--- REQUEST ---
Gather every line of the records that contains the string "Task". Case counts.

┄┄┄┄┄┄┄┄┄┄┄┄┄┄┄┄┄┄┄┄

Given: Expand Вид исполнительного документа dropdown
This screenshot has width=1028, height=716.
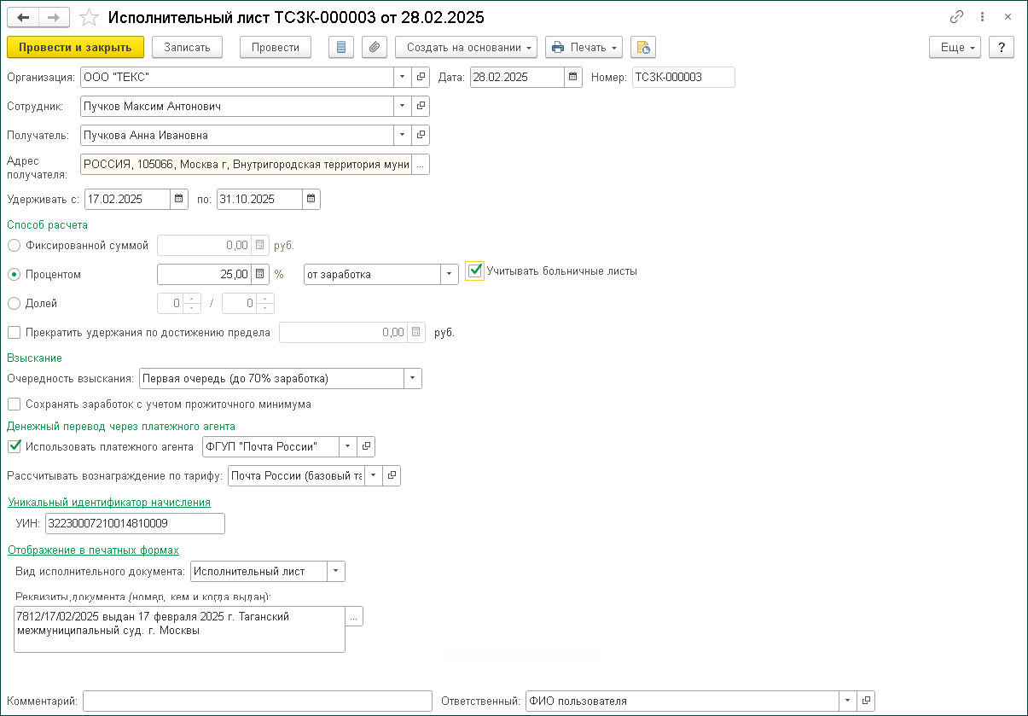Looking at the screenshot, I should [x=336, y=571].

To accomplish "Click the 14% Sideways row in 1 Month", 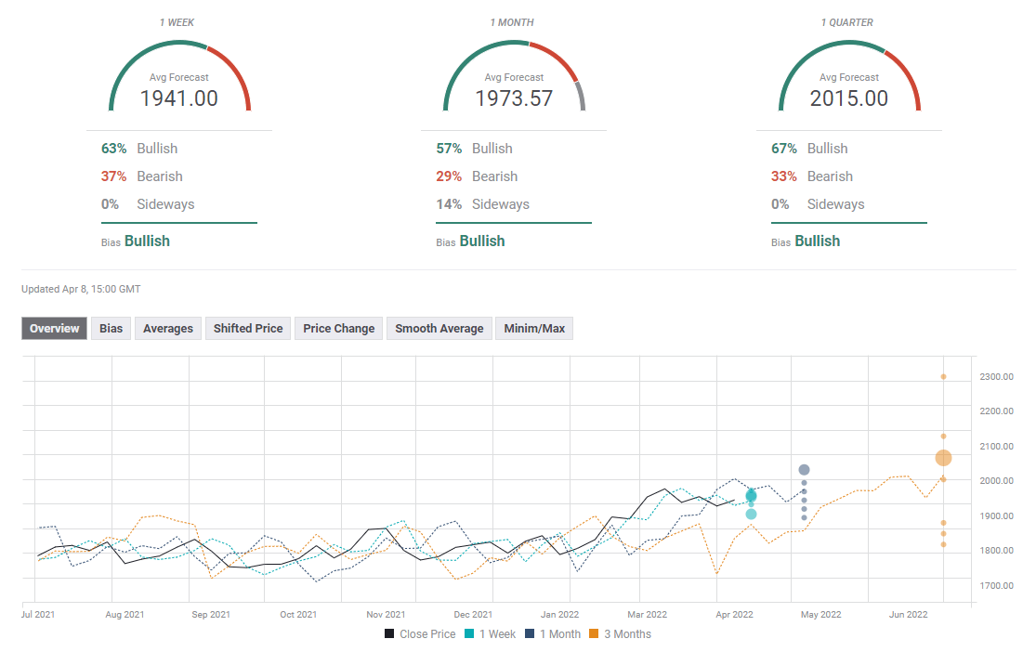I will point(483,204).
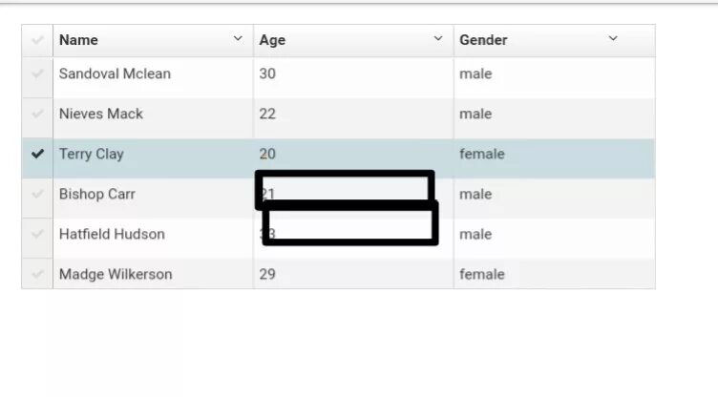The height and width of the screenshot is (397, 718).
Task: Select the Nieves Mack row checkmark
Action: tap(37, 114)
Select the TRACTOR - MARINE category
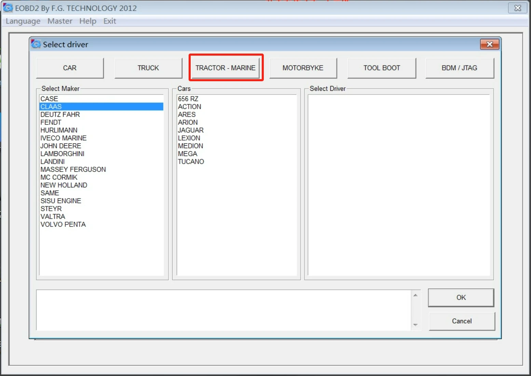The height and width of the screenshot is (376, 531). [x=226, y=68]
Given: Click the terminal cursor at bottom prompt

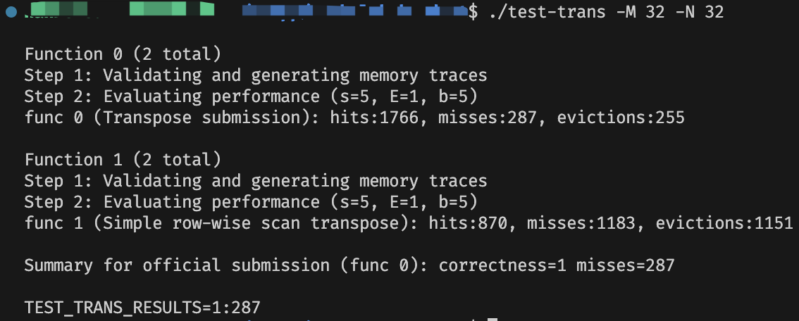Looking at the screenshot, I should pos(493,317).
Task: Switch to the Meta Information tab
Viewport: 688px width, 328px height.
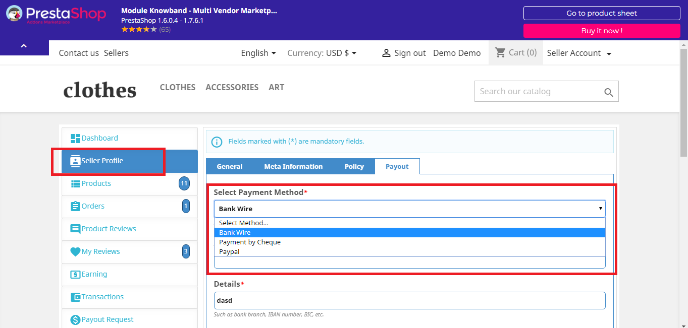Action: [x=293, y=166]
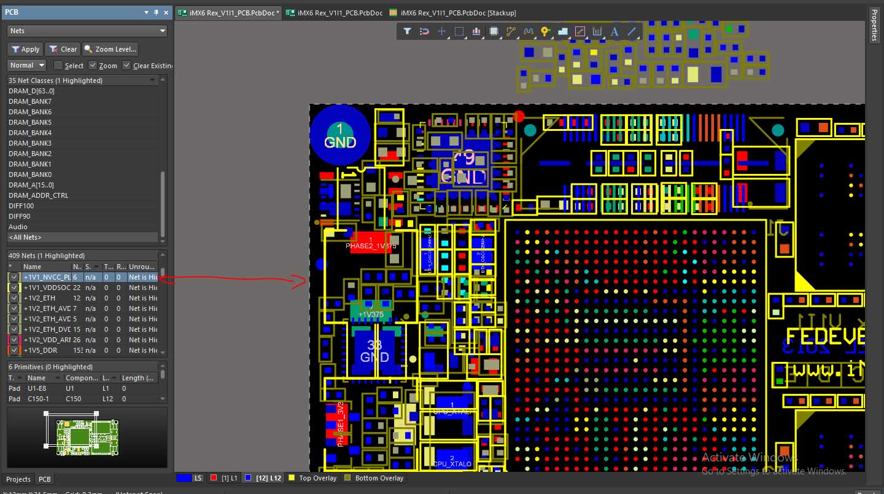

┄┄┄┄┄┄┄┄┄┄┄┄┄┄┄┄┄┄┄┄

--- EXERCISE RESULT ---
Task: Select the Nieves Mack row checkmark
Task: Switch to the Meta Information tab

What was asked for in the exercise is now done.